__What is required__. Nothing in the records may change. Output them all exactly.

__Input records__.
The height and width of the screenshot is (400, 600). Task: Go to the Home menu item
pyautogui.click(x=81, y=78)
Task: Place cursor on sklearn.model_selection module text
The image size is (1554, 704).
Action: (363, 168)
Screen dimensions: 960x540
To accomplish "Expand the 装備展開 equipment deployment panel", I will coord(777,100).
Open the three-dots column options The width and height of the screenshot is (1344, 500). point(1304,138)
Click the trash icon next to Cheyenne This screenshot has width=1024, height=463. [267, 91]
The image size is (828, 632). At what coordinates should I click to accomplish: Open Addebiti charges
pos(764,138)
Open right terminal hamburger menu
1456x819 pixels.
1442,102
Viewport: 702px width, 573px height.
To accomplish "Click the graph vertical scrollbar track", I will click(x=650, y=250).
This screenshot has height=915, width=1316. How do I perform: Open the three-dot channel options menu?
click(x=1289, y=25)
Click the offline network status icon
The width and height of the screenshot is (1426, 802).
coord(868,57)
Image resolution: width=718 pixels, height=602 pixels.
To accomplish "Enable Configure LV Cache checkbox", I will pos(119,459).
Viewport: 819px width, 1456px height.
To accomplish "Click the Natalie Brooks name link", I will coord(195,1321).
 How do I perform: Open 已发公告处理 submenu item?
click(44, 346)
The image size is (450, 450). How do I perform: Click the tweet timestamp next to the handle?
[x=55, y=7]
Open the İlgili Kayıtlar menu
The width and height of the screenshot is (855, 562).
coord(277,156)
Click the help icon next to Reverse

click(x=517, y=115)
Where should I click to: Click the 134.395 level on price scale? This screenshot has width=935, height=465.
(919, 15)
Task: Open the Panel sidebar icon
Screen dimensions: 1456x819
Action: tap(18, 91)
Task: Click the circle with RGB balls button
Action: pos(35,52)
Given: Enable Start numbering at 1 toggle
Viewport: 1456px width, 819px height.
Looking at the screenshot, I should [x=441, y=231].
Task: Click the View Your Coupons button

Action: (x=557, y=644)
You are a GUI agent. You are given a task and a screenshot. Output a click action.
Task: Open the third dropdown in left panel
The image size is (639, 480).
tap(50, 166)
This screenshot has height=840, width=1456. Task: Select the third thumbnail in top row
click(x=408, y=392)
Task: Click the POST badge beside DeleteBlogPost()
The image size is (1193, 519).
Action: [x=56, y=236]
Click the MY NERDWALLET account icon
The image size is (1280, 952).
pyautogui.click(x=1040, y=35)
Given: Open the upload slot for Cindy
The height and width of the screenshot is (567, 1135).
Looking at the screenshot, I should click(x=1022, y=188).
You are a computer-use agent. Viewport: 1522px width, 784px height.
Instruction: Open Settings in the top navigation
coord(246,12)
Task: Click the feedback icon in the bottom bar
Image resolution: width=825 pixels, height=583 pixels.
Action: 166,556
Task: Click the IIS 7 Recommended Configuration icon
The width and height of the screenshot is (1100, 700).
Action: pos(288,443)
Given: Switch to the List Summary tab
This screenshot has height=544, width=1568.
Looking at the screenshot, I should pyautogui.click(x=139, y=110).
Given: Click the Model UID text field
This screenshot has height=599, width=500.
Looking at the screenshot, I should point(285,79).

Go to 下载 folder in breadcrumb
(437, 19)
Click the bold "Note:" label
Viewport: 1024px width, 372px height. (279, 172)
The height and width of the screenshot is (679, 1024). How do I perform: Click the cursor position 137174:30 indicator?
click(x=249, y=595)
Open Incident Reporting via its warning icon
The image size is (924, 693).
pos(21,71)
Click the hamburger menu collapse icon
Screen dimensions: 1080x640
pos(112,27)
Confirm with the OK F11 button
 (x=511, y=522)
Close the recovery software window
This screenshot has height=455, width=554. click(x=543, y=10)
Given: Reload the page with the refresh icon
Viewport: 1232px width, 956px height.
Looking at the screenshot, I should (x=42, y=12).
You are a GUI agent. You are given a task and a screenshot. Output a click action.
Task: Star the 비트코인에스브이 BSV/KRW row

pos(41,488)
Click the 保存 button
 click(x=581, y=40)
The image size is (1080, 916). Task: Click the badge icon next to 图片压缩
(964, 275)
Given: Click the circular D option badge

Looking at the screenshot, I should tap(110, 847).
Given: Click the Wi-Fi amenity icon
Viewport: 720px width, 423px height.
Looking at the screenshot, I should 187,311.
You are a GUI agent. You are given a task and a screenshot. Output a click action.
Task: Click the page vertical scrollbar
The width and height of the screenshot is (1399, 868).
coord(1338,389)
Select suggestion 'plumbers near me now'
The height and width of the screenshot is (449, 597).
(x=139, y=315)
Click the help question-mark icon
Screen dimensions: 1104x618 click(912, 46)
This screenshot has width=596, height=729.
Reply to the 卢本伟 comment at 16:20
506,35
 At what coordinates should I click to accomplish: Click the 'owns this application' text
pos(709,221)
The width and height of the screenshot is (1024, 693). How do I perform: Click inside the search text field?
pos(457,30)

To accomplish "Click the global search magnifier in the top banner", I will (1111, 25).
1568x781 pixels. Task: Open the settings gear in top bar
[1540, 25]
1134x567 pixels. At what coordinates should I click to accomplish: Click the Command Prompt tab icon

__Expected answer__.
The height and width of the screenshot is (400, 600). Task: Go to the Home menu item
pyautogui.click(x=81, y=78)
Task: Place cursor on sklearn.model_selection module text
The image size is (1554, 704).
Action: (363, 168)
Screen dimensions: 960x540
To accomplish "Expand the 装備展開 equipment deployment panel", I will coord(777,100).
Open the three-dots column options The width and height of the screenshot is (1344, 500). point(1304,138)
Click the trash icon next to Cheyenne This screenshot has width=1024, height=463. [267, 91]
The image size is (828, 632). At what coordinates should I click to accomplish: Open Addebiti charges
pos(764,138)
Open right terminal hamburger menu
1456x819 pixels.
1442,102
Viewport: 702px width, 573px height.
To accomplish "Click the graph vertical scrollbar track", I will click(x=650, y=250).
This screenshot has height=915, width=1316. How do I perform: Open the three-dot channel options menu?
click(x=1289, y=25)
Click the offline network status icon
The width and height of the screenshot is (1426, 802).
coord(868,57)
Image resolution: width=718 pixels, height=602 pixels.
To accomplish "Enable Configure LV Cache checkbox", I will pos(119,459).
Viewport: 819px width, 1456px height.
To accomplish "Click the Natalie Brooks name link", I will coord(195,1321).
 How do I perform: Open 已发公告处理 submenu item?
click(44, 346)
The image size is (450, 450). How do I perform: Click the tweet timestamp next to the handle?
[x=55, y=7]
Open the İlgili Kayıtlar menu
The width and height of the screenshot is (855, 562).
coord(277,156)
Click the help icon next to Reverse

click(x=517, y=115)
Where should I click to: Click the 134.395 level on price scale? This screenshot has width=935, height=465.
(919, 15)
Task: Open the Panel sidebar icon
Screen dimensions: 1456x819
Action: tap(18, 91)
Task: Click the circle with RGB balls button
Action: pos(35,52)
Given: Enable Start numbering at 1 toggle
Viewport: 1456px width, 819px height.
Looking at the screenshot, I should [x=441, y=231].
Task: Click the View Your Coupons button

Action: (x=557, y=644)
You are a GUI agent. You are given a task and a screenshot. Output a click action.
Task: Open the third dropdown in left panel
The image size is (639, 480).
tap(50, 166)
This screenshot has height=840, width=1456. Task: Select the third thumbnail in top row
click(x=408, y=392)
Task: Click the POST badge beside DeleteBlogPost()
The image size is (1193, 519).
Action: [x=56, y=236]
Click the MY NERDWALLET account icon
The image size is (1280, 952).
pyautogui.click(x=1040, y=35)
Given: Open the upload slot for Cindy
The height and width of the screenshot is (567, 1135).
Looking at the screenshot, I should click(x=1022, y=188).
You are a computer-use agent. Viewport: 1522px width, 784px height.
Instruction: Open Settings in the top navigation
coord(246,12)
Task: Click the feedback icon in the bottom bar
Image resolution: width=825 pixels, height=583 pixels.
Action: 166,556
Task: Click the IIS 7 Recommended Configuration icon
The width and height of the screenshot is (1100, 700).
Action: pos(288,443)
Given: Switch to the List Summary tab
This screenshot has height=544, width=1568.
Looking at the screenshot, I should pyautogui.click(x=139, y=110).
Given: Click the Model UID text field
This screenshot has height=599, width=500.
Looking at the screenshot, I should point(285,79).

Go to 下载 folder in breadcrumb
(437, 19)
Click the bold "Note:" label
Viewport: 1024px width, 372px height. (279, 172)
The height and width of the screenshot is (679, 1024). How do I perform: Click the cursor position 137174:30 indicator?
click(x=249, y=595)
Open Incident Reporting via its warning icon
The image size is (924, 693).
pos(21,71)
Click the hamburger menu collapse icon
Screen dimensions: 1080x640
pos(112,27)
Confirm with the OK F11 button
 (x=511, y=522)
Close the recovery software window
This screenshot has height=455, width=554. click(x=543, y=10)
Given: Reload the page with the refresh icon
Viewport: 1232px width, 956px height.
Looking at the screenshot, I should (x=42, y=12).
You are a GUI agent. You are given a task and a screenshot. Output a click action.
Task: Star the 비트코인에스브이 BSV/KRW row

pos(41,488)
Click the 保存 button
 click(x=581, y=40)
The image size is (1080, 916). Task: Click the badge icon next to 图片压缩
(964, 275)
Given: Click the circular D option badge

Looking at the screenshot, I should tap(110, 847).
Given: Click the Wi-Fi amenity icon
Viewport: 720px width, 423px height.
Looking at the screenshot, I should 187,311.
You are a GUI agent. You are given a task and a screenshot. Output a click action.
Task: Click the page vertical scrollbar
The width and height of the screenshot is (1399, 868).
coord(1338,389)
Select suggestion 'plumbers near me now'
The height and width of the screenshot is (449, 597).
(x=139, y=315)
Click the help question-mark icon
Screen dimensions: 1104x618 click(912, 46)
This screenshot has width=596, height=729.
Reply to the 卢本伟 comment at 16:20
506,35
 At what coordinates should I click to accomplish: Click the 'owns this application' text
pos(709,221)
The width and height of the screenshot is (1024, 693). How do I perform: Click inside the search text field?
pos(457,30)

To accomplish "Click the global search magnifier in the top banner", I will (1111, 25).
1568x781 pixels. Task: Open the settings gear in top bar
[1540, 25]
1134x567 pixels. At what coordinates should I click to accomplish: Click the Command Prompt tab icon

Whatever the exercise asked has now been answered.